The downloaded NOAA-GridSta-B1 image are stored in netCDF4 format (.nc file). The main variable, brightness temperature data, was stored in int16 as 'irwin_cdr', with a scale factor of 0.01 and offset of 200. The missing values is flagged as -31999.

### Preprocessing
1. Read raw data: -70' to 69.93'N, -180' to 179.94'E, with 0.07' intervals. shape=(2000, 5143)
2. Crop to East Asia region (100-160E, 0-60N) -> shape=(858,858) 
3. Resize the cropped data into a domain of (2^N, 2^N) for better processing. (using opencv2)
    - cv2.resize(512,512) -> (512,512)
    - cv2.resize(256,256) -> (256,256)
4. Rescale the values of white temperature to (0,1). (divided by the max value)

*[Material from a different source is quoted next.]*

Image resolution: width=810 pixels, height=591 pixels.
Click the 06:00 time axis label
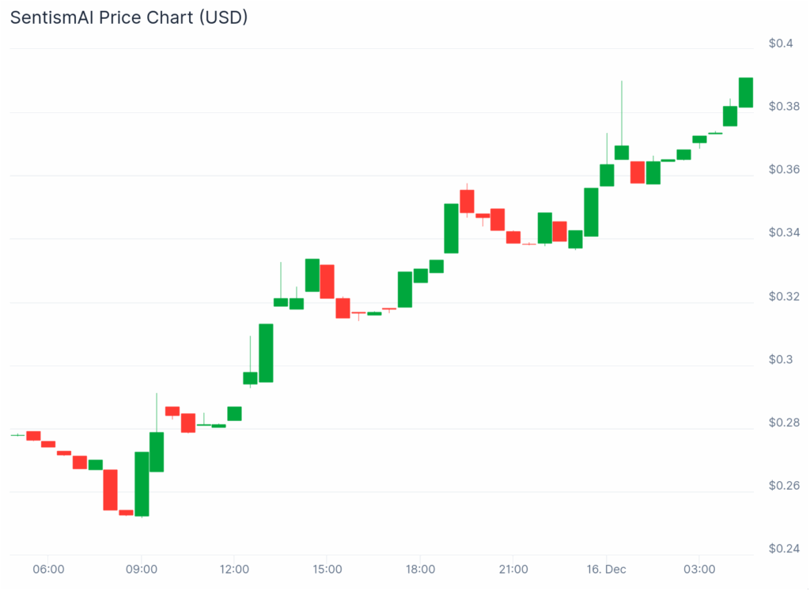click(x=48, y=569)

## Output Data: Rainfall in Taiwan Area

The maximal rainfall in an area (Taipei basin) is categorized into *no-rain*, *precipitation lower than 5% (<10mm/hr)*, and *precipitation higher than 5% (>=10mm/hr)*.



## Methods

Feature extraction (dimension reduction) with generalized linear model (logistic regression).

### Principle Component Analysis
> python utils/ipca_transform_preproc_gridsatb1.py -i \[PATH_TO_DATA\] -o \[PREFIX_FOR_OUTPUT\] -m \[PATH_TO_MODEL\] 


### Convolutional Auto-Encoder
> python utils/cae_encode_preproc_gridsatb1.py -i \[PATH_TO_DATA\] -o \[PREFIX_FOR_OUTPUT\] -m \[PATH_TO_MODEL\] 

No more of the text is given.